Вызванный к доске ученик радостно ставил восклицательный знак рядом со словом «война».
— Что это вы их пугаете? — раздался вдруг квакающий голос директрисы. Никто не заметил, как она вошла и притаилась у печки. — Нет у нас пожаров и нет у нас войны. А ну-ка ты, — она показала на Любовь, — иди к доске и пиши: «Да здравствует коммунизм — светлое будущее всего человечества». Какой знак мы поставим в конце?
Серафима Павловна побледнела и зажала лицо в ладонях. Любовь посмотрела на нее злобно и поставила точку. На сей раз Любовь увидела Серафимины мысли. И пусть знает, что точка — это плата за вчерашнюю тройку!
— Вот оно, ваше воспитание! — сказала директриса Серафиме, стерла точку и на ее месте нарисовала огромный восклицательный знак.
— Садись. А дома напишешь это предложение сто раз. Вы же, Серафима Павловна, начните преподавать детям великое учение Маркса—Энгельса—Ленина—Сталина, которое должно стать основой их жизни. А то заладили: «Война!», «Пожар!»
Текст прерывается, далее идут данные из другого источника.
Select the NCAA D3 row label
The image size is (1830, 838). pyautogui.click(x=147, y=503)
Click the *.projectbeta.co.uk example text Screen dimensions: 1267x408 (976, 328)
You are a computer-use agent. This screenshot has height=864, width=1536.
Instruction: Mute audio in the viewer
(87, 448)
Серафима залилась нехорошим румянцем.
— Вчера мы читали про Ленина в детстве, — сказала она запинаясь.
— Что значит вчера?! — взвизгнула директриса. — Вы должны говорить об этом каждый день и каждый час!
«Да здравствует» — начала выводить на доске Серафима, и зазвенел звонок.
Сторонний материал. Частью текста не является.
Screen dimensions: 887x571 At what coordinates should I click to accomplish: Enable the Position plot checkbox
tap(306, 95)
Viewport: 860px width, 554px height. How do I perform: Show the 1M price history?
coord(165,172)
Все это Серафима рассказала Паше. Она вызвала ее на лавочку в городском парке и изливала перед ней душу в словах и слезах, считая Пашу ответственной за то, что Любовь вообще попала в школу раньше положенного времени.
— Это у них семейное, — оглянувшись по сторонам, сообщила Серафиме Паша. — Они все читают мысли и делают колдовство. Так они совратили моего брата и женили его на змее.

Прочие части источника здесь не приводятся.